**What is expected**
Your answer must be the records below, repeated exactly, with every picture left out.

Stored records
*****

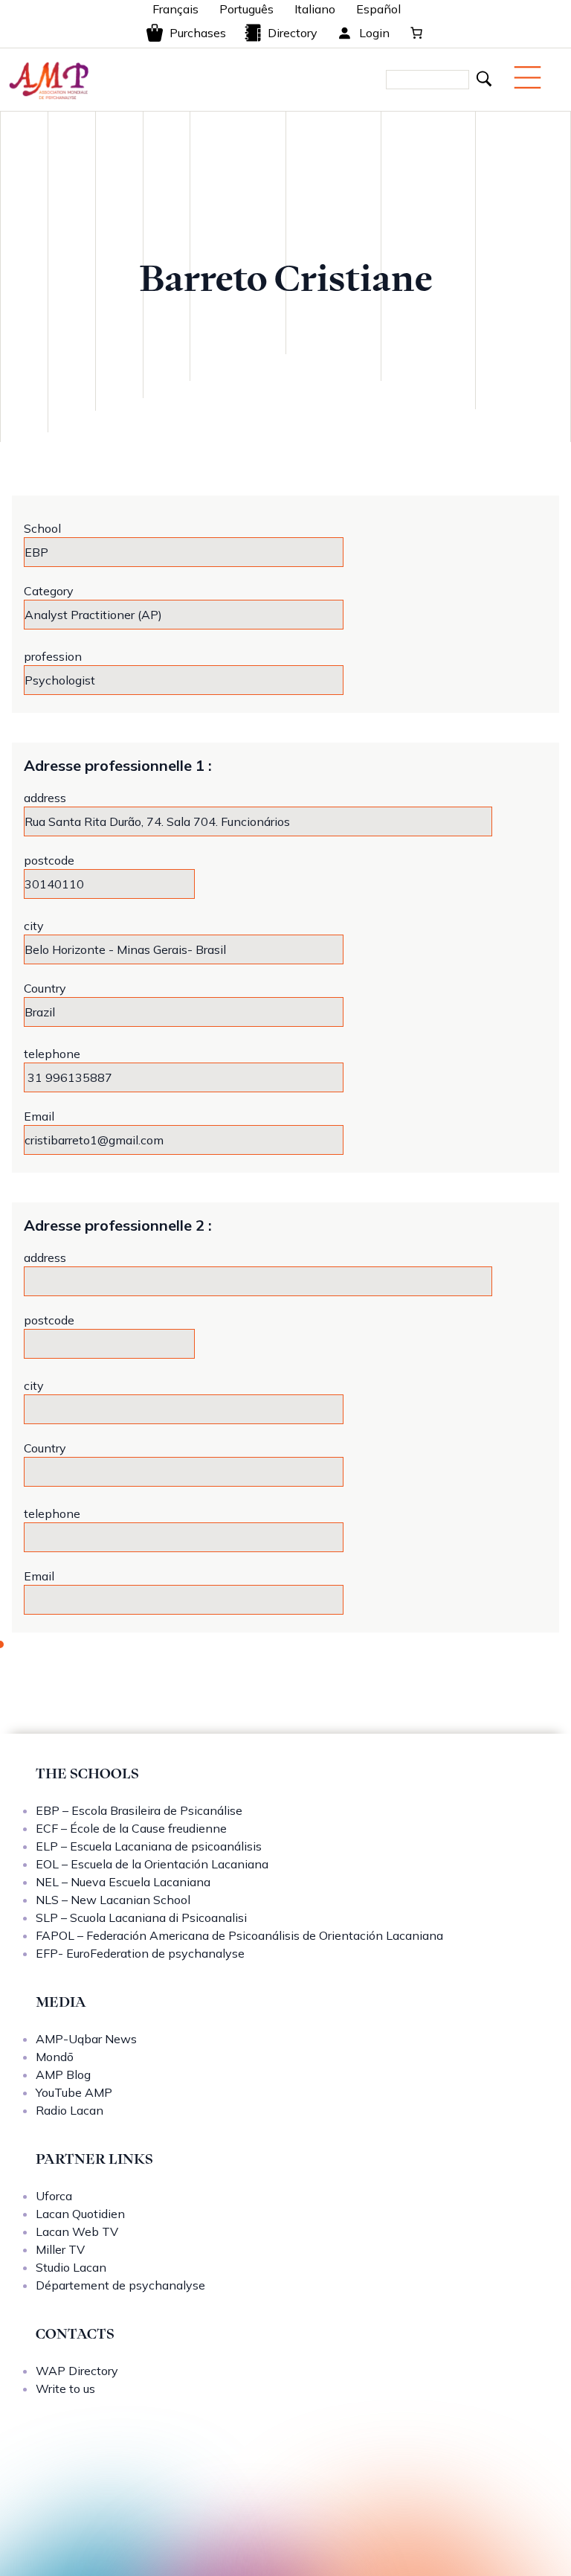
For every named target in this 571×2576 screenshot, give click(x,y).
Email (39, 1116)
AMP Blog (63, 2074)
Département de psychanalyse (120, 2285)
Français (175, 8)
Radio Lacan (69, 2110)
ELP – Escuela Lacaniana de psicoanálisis (149, 1846)
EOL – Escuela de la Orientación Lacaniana (152, 1863)
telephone (52, 1053)
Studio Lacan (71, 2267)
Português (246, 8)
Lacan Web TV (77, 2231)
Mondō (55, 2056)
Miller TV (60, 2249)
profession (53, 656)
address (45, 797)
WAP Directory (77, 2370)
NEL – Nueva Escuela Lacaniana (123, 1881)
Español (378, 8)
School (42, 528)
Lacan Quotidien (80, 2213)
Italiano (314, 8)
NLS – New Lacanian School (113, 1899)
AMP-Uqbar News (86, 2038)
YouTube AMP (74, 2092)
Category (49, 590)
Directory (292, 32)
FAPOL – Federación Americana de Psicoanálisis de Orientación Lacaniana (239, 1935)
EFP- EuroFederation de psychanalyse (140, 1953)
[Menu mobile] (527, 77)
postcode (49, 860)
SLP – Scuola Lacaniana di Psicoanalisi (141, 1917)
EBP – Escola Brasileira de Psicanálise (139, 1810)
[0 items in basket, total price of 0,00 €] (416, 33)
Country (45, 988)
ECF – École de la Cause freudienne (131, 1828)
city (34, 925)
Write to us (65, 2388)
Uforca (54, 2195)
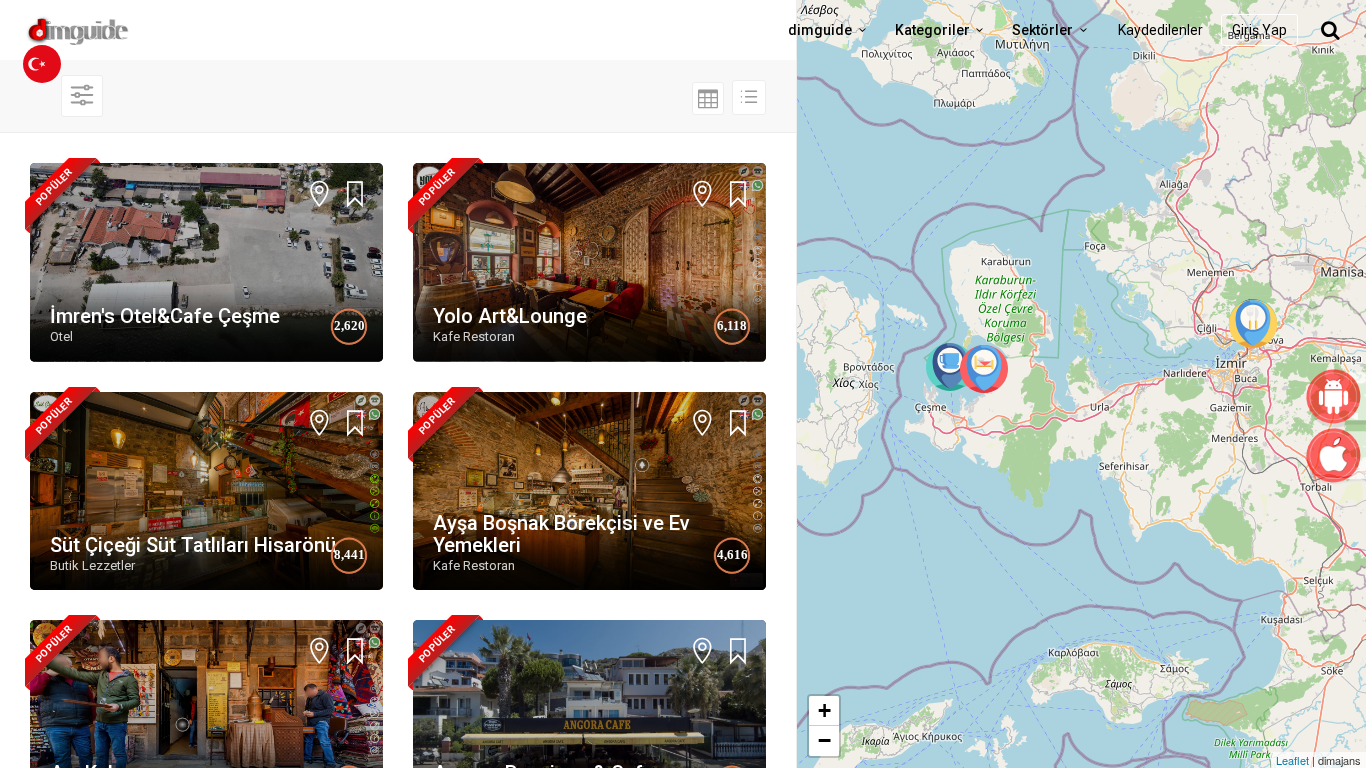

*****

**Solution for this task**
For every named target in this 571×2576 screenshot, give click(x,y).
Email (39, 1116)
AMP Blog (63, 2074)
Département de psychanalyse (120, 2285)
Français (175, 8)
Radio Lacan (69, 2110)
ELP – Escuela Lacaniana de psicoanálisis (149, 1846)
EOL – Escuela de la Orientación Lacaniana (152, 1863)
telephone (52, 1053)
Studio Lacan (71, 2267)
Português (246, 8)
Lacan Web TV (77, 2231)
Mondō (55, 2056)
Miller TV (60, 2249)
profession (53, 656)
address (45, 797)
WAP Directory (77, 2370)
NEL – Nueva Escuela Lacaniana (123, 1881)
Español (378, 8)
School (42, 528)
Lacan Quotidien (80, 2213)
Italiano (314, 8)
NLS – New Lacanian School (113, 1899)
AMP-Uqbar News (86, 2038)
YouTube AMP (74, 2092)
Category (49, 590)
Directory (292, 32)
FAPOL – Federación Americana de Psicoanálisis de Orientación Lacaniana (239, 1935)
EFP- EuroFederation de psychanalyse (140, 1953)
[Menu mobile] (527, 77)
postcode (49, 860)
SLP – Scuola Lacaniana di Psicoanalisi (141, 1917)
EBP – Escola Brasileira de Psicanálise (139, 1810)
[0 items in basket, total price of 0,00 €] (416, 33)
Country (45, 988)
ECF – École de la Cause freudienne (131, 1828)
city (34, 925)
Write to us (65, 2388)
Uforca (54, 2195)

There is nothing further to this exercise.